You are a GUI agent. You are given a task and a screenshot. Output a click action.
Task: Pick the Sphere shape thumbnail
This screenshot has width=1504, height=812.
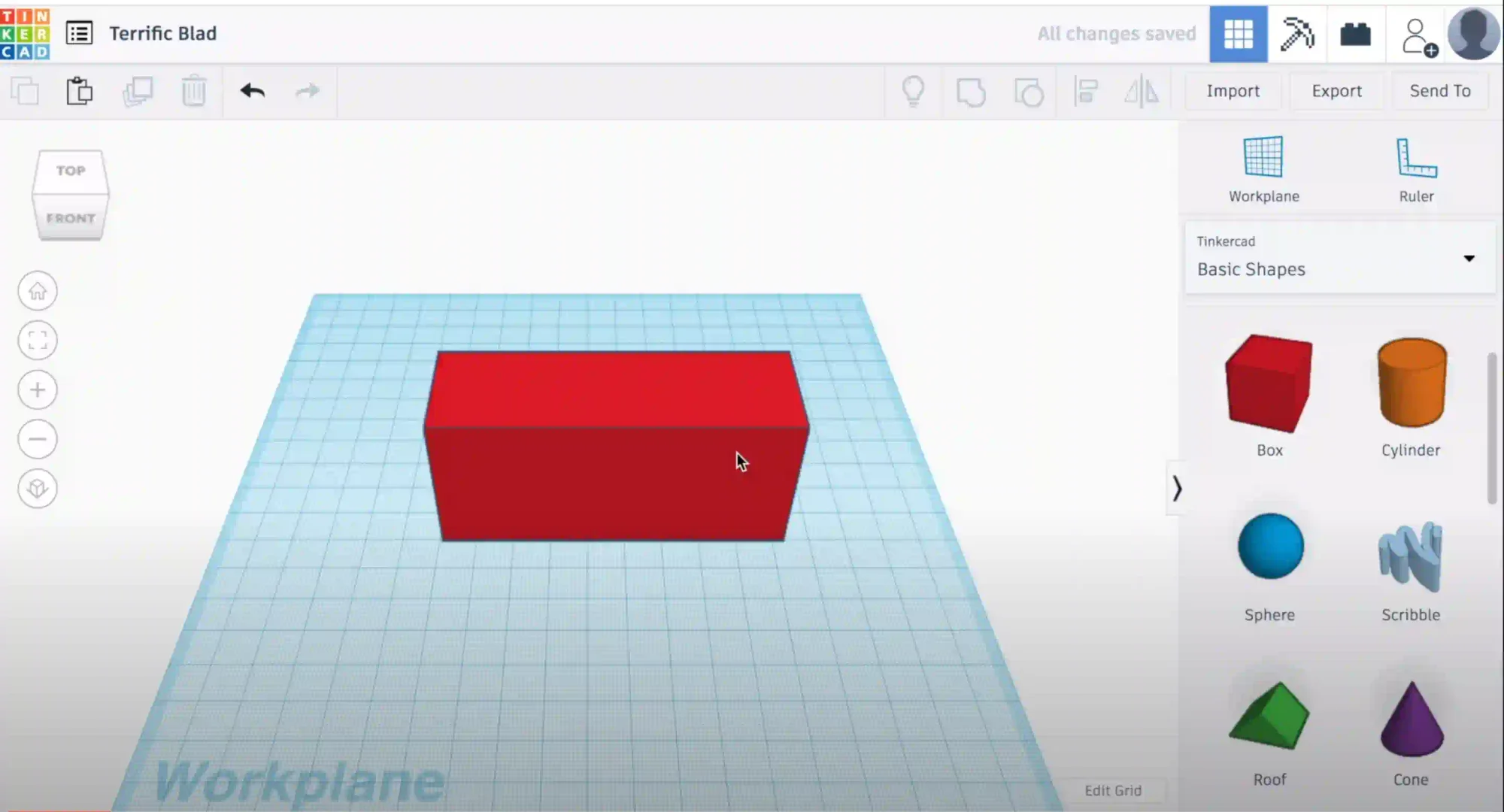1270,547
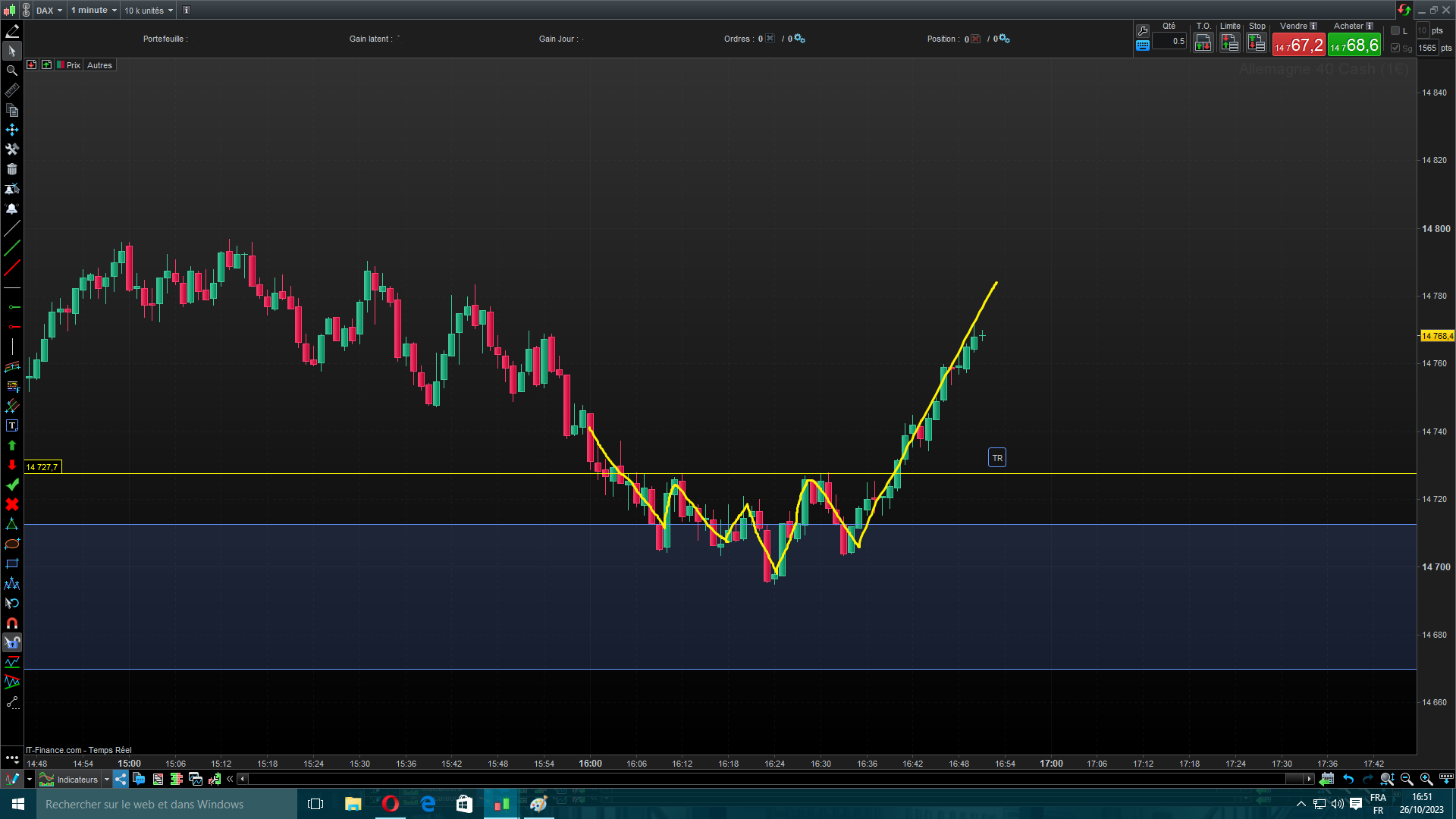Viewport: 1456px width, 819px height.
Task: Click the red Vendre sell price button
Action: [1298, 46]
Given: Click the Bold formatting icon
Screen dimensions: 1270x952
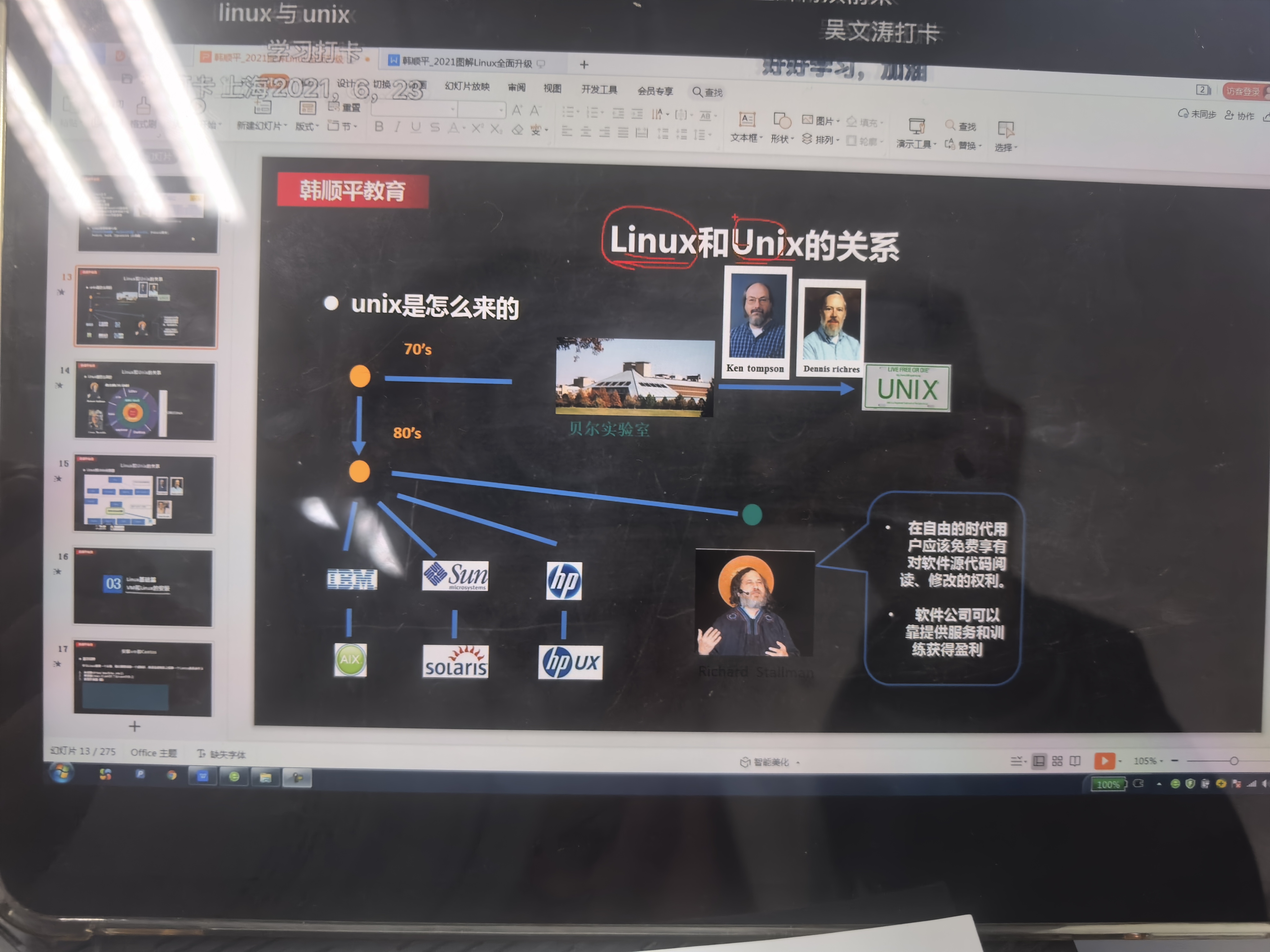Looking at the screenshot, I should (x=379, y=126).
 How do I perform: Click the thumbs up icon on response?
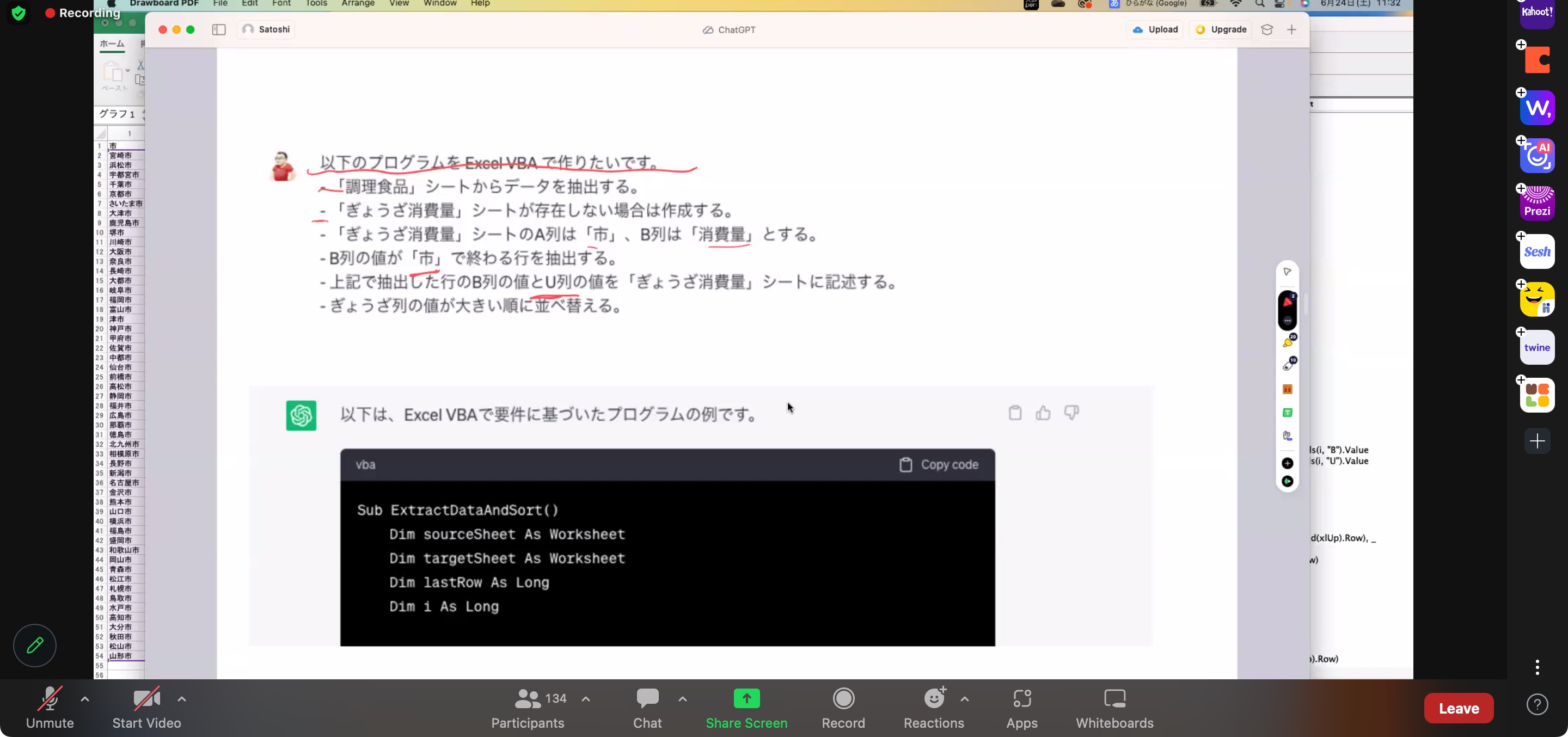(x=1043, y=413)
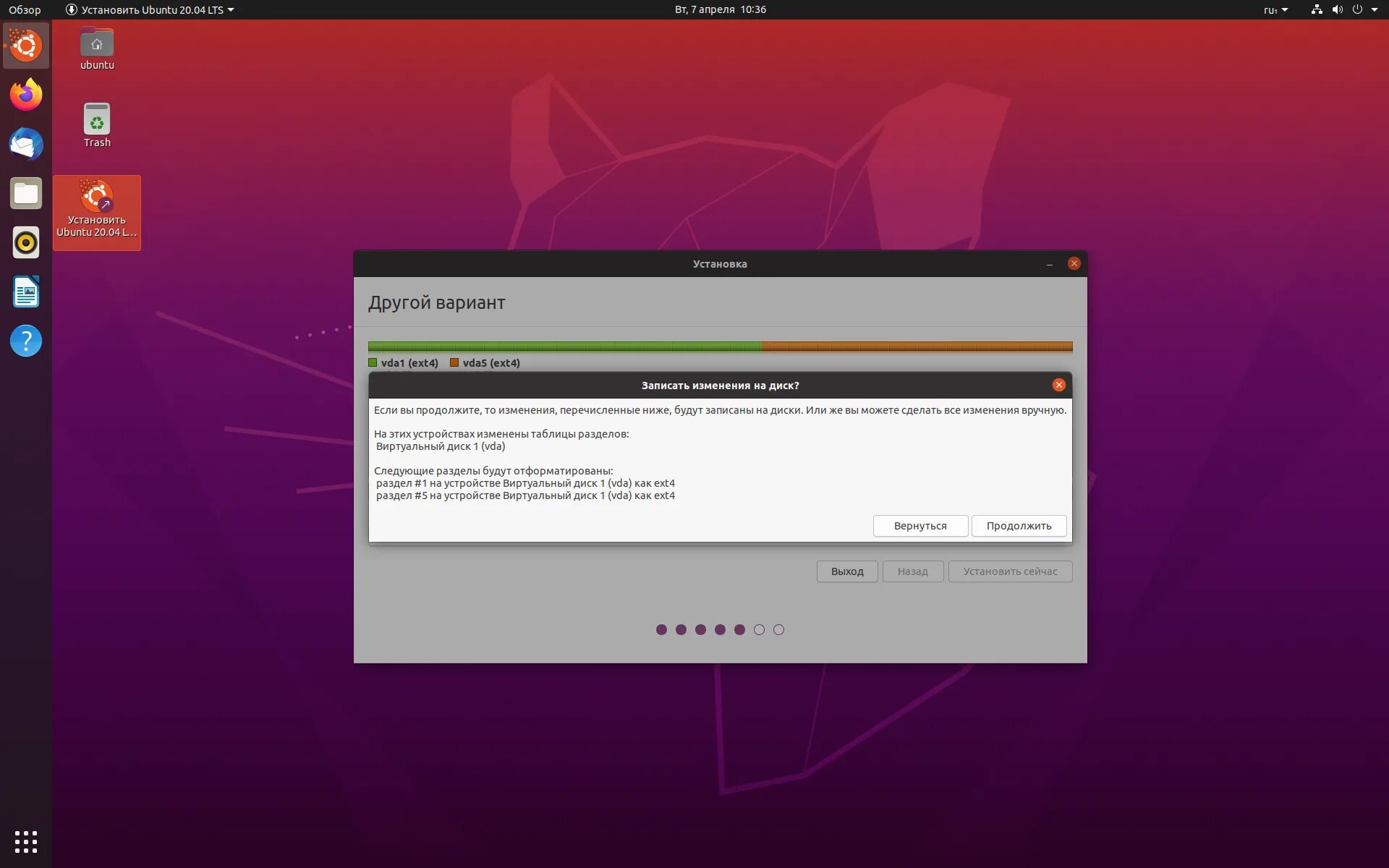Expand the system status menu arrow

[1374, 9]
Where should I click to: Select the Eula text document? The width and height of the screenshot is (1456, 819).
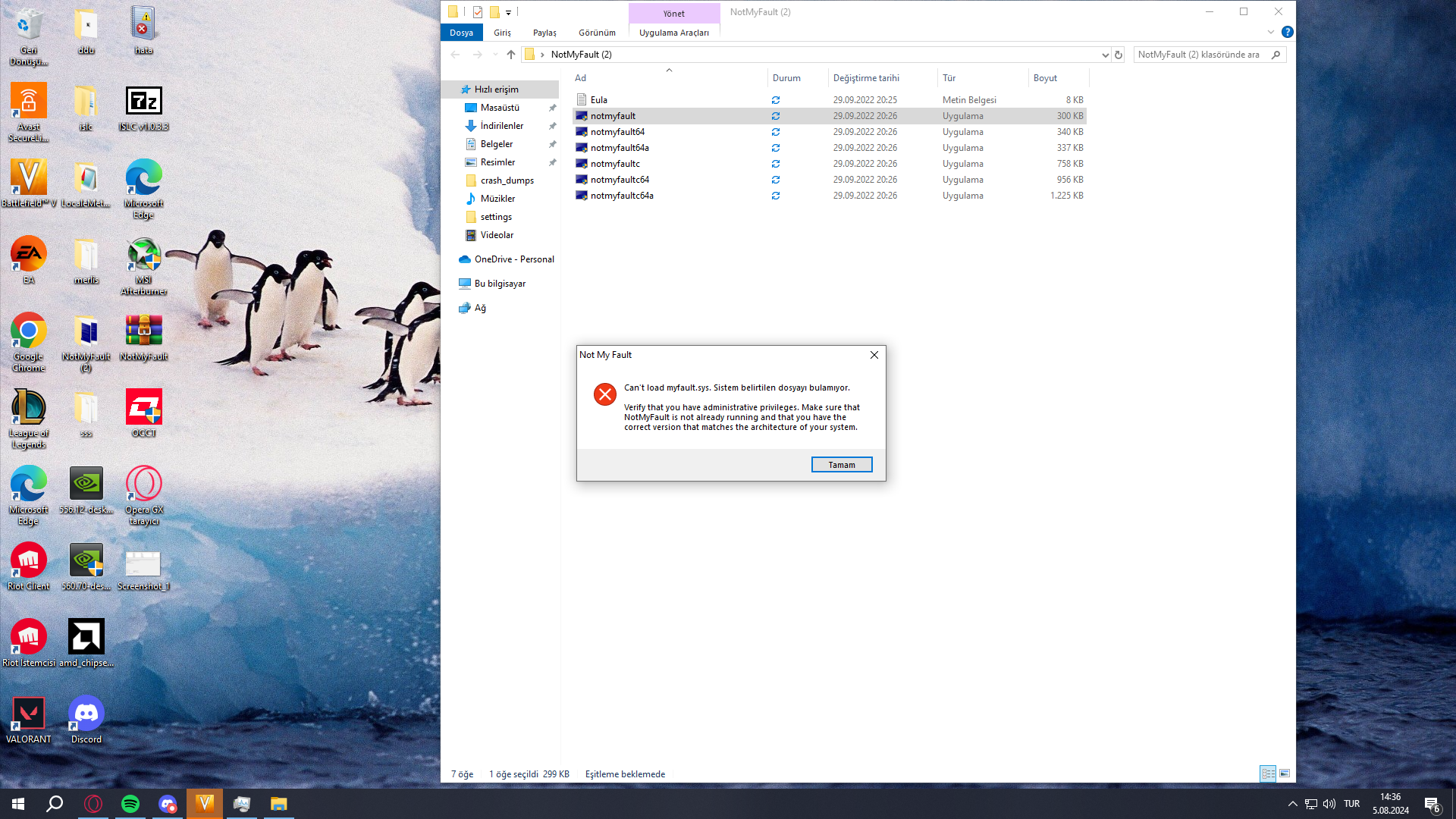598,100
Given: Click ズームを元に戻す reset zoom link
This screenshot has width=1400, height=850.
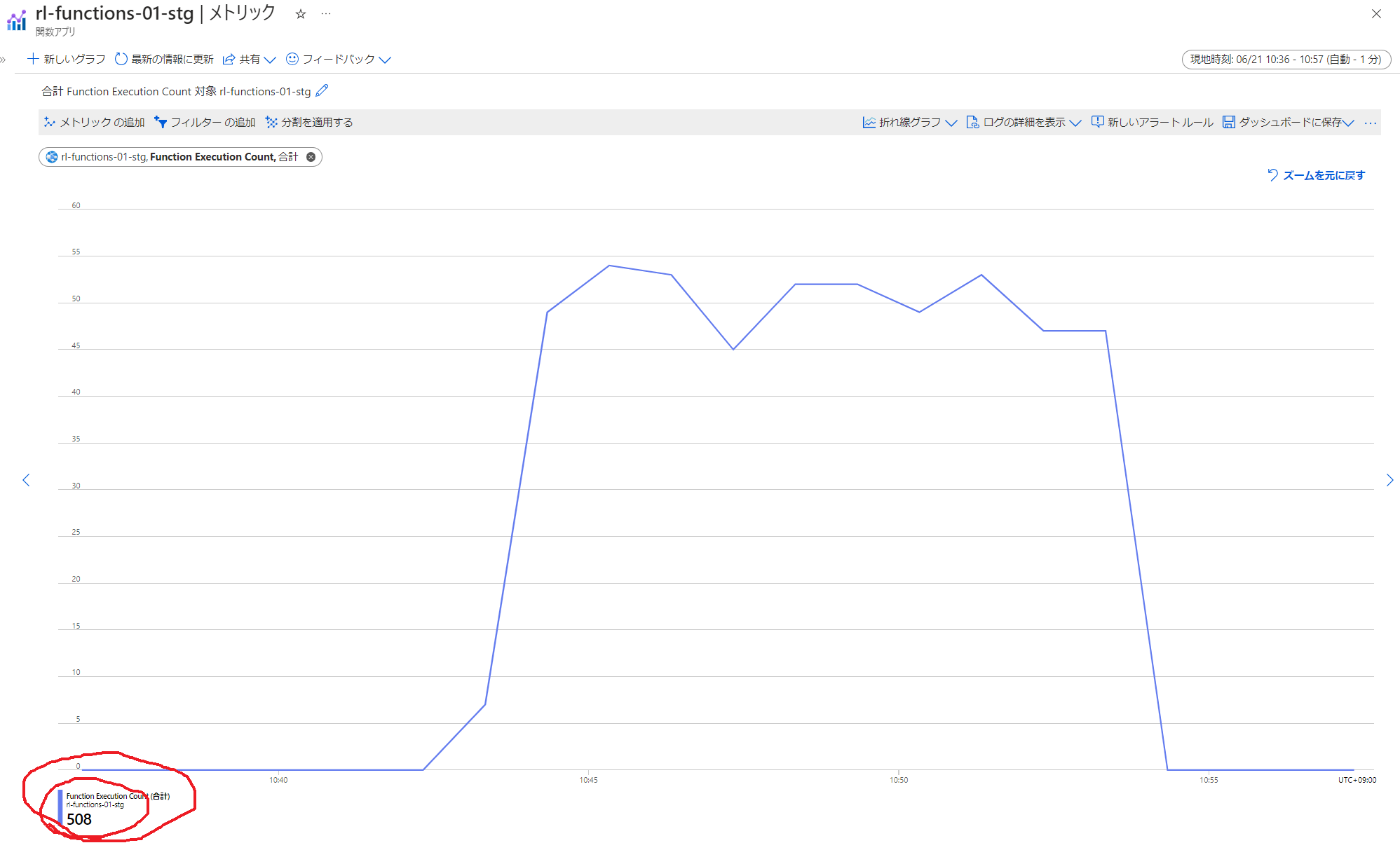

# # # # # # #

Restate all of the data word for word and include no pictures.

You are a GUI agent. You are given a task and a screenshot. Output a click action.
Task: Pick the Sphere shape thumbnail
This screenshot has width=1504, height=812.
1270,547
Viewport: 1456px width, 819px height.
Task: Click the red Vendre sell price button
Action: [1298, 46]
Given: Click the Bold formatting icon
Screen dimensions: 1270x952
Looking at the screenshot, I should (x=379, y=126).
 How do I perform: Click the thumbs up icon on response?
(x=1043, y=413)
Expand the system status menu arrow

[1374, 9]
Where should I click to: Select the Eula text document? The width and height of the screenshot is (1456, 819).
598,100
Given: Click ズームを元に戻す reset zoom link
This screenshot has width=1400, height=850.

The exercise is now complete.